0

Issue After I parse the parquet file, the timestamp value is showing as 16 character long string, e.g. "ACrpbPIZAABOfyUA". I would like to convert it into a readable timestamp format like 2017-10-24T03:01:50 in Java.

SO Search In SO, I find that my question is similar to parquet int96 timestamp conversion to datetime/date via python. However, I need to programmatically convert the string value into timestamp in Java. So, the solution for Doug to use spark-shell or parquet-tools command line in the mentioned post doesn't work for me.

Further Search I also found that if the timestamp value is in 12 byte array format, I can convert it following Cast int96 timestamp from parquet to golang. However, I got stuck on understanding the string format or figuring out a way to convert the string into the 12 byte array format.

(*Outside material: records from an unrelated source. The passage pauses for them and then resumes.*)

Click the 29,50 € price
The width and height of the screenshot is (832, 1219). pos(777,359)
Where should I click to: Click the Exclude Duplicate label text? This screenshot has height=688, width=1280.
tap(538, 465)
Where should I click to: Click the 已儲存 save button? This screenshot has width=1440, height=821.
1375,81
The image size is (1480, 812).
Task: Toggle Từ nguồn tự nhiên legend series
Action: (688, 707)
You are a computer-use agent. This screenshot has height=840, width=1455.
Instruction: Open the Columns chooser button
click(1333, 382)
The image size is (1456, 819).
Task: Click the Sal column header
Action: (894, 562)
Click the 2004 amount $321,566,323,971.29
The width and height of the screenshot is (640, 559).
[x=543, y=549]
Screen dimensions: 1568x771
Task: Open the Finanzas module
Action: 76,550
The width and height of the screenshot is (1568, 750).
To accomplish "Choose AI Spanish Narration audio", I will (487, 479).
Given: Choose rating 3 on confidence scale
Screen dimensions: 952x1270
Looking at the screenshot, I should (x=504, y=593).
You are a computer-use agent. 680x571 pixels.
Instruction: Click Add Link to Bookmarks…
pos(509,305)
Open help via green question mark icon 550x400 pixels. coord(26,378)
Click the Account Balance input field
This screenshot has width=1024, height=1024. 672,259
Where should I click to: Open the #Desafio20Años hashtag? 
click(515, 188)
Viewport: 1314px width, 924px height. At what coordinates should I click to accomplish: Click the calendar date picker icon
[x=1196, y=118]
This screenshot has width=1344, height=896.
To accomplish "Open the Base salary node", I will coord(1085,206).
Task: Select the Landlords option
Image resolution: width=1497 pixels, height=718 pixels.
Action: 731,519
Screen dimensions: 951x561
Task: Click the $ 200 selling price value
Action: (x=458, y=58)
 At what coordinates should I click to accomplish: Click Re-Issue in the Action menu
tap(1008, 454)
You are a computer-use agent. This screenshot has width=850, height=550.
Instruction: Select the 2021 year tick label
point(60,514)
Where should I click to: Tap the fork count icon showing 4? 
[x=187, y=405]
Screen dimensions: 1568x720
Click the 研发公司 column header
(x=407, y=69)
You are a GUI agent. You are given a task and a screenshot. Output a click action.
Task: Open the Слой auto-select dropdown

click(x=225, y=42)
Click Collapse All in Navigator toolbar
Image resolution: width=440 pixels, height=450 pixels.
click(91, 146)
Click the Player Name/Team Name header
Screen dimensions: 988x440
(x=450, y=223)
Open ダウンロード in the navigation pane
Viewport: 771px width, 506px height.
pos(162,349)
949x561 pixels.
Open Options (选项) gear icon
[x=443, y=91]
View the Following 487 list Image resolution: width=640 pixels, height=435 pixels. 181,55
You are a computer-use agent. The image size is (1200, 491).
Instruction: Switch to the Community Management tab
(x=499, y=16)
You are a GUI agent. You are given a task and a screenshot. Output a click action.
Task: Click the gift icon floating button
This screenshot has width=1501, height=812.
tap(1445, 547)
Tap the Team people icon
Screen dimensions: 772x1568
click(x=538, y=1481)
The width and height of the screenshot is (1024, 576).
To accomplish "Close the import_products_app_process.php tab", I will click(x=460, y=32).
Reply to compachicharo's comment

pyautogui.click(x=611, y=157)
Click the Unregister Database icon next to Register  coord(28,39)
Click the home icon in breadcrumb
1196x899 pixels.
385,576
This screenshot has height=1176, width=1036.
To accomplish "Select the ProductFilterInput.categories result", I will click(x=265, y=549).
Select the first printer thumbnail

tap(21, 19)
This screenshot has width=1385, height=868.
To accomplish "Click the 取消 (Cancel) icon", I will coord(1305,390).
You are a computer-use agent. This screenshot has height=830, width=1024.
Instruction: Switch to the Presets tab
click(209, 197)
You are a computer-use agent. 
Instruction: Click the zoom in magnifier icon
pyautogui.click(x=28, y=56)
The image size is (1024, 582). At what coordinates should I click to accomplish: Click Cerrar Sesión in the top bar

Your help is highly appreciated!

  • How are you parsing the parquet file? Will you show a [mcve] that illustrates what you have done so far? – Code-Apprentice May 26 '23 at 21:09
  • I ask because my first suggestion is to find a library that gives you a date object rather than the string. If you are already using a library for parsing the file, see if it has a function for this conversion. If you are not relying on a library and insist on doing all the work yourself, then you might need to use base64 decoding to turn the string into an array of bytes. This is just a guess because the example you give looks like it might be base64 encoded. – Code-Apprentice May 26 '23 at 21:11
  • 3
    That String looks like it is Base64 encoded... `Base64.getDecoder().decode("ACrpbPIZAABOfyUA")` will return a 12 byte array – user16320675 May 26 '23 at 21:34
  • I found a Java solution [here](https://stackoverflow.com/questions/53690299/int96value-to-date-string). You'll need to find a way to convert the `String` value to a byte-array. – Reilas May 26 '23 at 23:34
  • 2
    If I decode _"ACrpbPIZAABOfyUA"_ from _Base64_, I get _"2016-02-03T07:55:29"_. – Reilas May 27 '23 at 01:11
  • @user16320675, you are correct that the string is base64 encoded. I tested it that I can successfully parse the string to timestamp format. – etcxuyr May 29 '23 at 15:59

2 Answers2

2

I converted the Go code from here.

LocalDateTime int96ToJulian(byte[] parquetDate) {
    ByteBuffer buffer;
    buffer = ByteBuffer.wrap(Arrays.copyOfRange(parquetDate, 0, 8));
    buffer.order(ByteOrder.LITTLE_ENDIAN);
    long nano = buffer.getLong();
    buffer = ByteBuffer.wrap(Arrays.copyOfRange(parquetDate, 8, parquetDate.length));
    buffer.order(ByteOrder.LITTLE_ENDIAN);
    int dt = buffer.getInt();

    long l = dt + 68569;
    long n = 4 * l / 146097;
    l = l - (146097*n+3)/4;
    long i = 4000 * (l + 1) / 1461001;
    l = l - 1461*i/4 + 31;
    long j = 80 * l / 2447;
    long k = l - 2447*j/80;
    l = j / 11;
    j = j + 2 - 12*l;
    i = 100*(n-49) + i + l;

    LocalDateTime localDateTime = LocalDateTime.of((int) i, (int) j, (int) k, 0, 0, 0);
    return localDateTime.plusNanos(nano);
}

Example using "2000-01-01 12:34:56", here.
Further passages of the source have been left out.